Next year’s Australian Open could be cancelled due to the COVID-19 pandemic, according to Tennis Australia chief Craig Tiley.
This year's Wimbledon has already been cancelled for the first time since the second world war due to the coronavirus.
The French Open has been rescheduled to later in the year while the fate of the US Open is expected to be decided next month.
Tennis Australia Chief Executive Tiley said next year’s Australian Open would not escape the impact of the pandemic.
"Worst case scenario is no AO (Australian Open)," Tiley told the Australian Associated Press.
"Our best case scenario at this point is having an AO with players that we can get in here with quarantining techniques and Australian-only fans.
"There’s four scenarios and we’ve modelled everything. We’ve modelled the times we have to make decisions, dates we have to make decisions, who it impacts, how it’s going to impact them.
"We’ve done that for 670 staff.

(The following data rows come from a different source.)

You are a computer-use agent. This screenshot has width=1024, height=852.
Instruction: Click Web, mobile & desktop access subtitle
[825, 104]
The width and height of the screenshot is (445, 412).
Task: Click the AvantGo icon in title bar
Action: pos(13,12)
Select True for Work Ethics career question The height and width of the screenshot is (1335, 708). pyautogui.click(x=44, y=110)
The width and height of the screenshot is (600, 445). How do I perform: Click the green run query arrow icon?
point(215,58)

We’ve done that for all of our partners – our media partners, our sponsors and for all the governments and places we rent facilities (from).

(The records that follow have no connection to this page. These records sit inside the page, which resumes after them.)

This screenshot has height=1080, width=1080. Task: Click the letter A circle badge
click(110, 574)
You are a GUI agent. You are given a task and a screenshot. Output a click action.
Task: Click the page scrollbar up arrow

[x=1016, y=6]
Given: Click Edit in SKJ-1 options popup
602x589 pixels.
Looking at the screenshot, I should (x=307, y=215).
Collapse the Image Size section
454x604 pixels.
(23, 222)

"And now we’re working on the international playing group and getting them to understand what each of those scenarios are and what it means for them and how we can action it."
Australia has had less than 7,000 confirmed cases of COVID-19 and as a result 96 people have died from the virus.
Both the ATP Tour and the WTA have suspended all tournaments at least until mid-July after countries started locking down borders to contain the spread of the virus.
Rafa Nadal admitted earlier this week that he does not expect to play competitive tennis until next year and the Spaniard also said he was "worried about the (2021) Australian Open" and that "2020 is practically lost."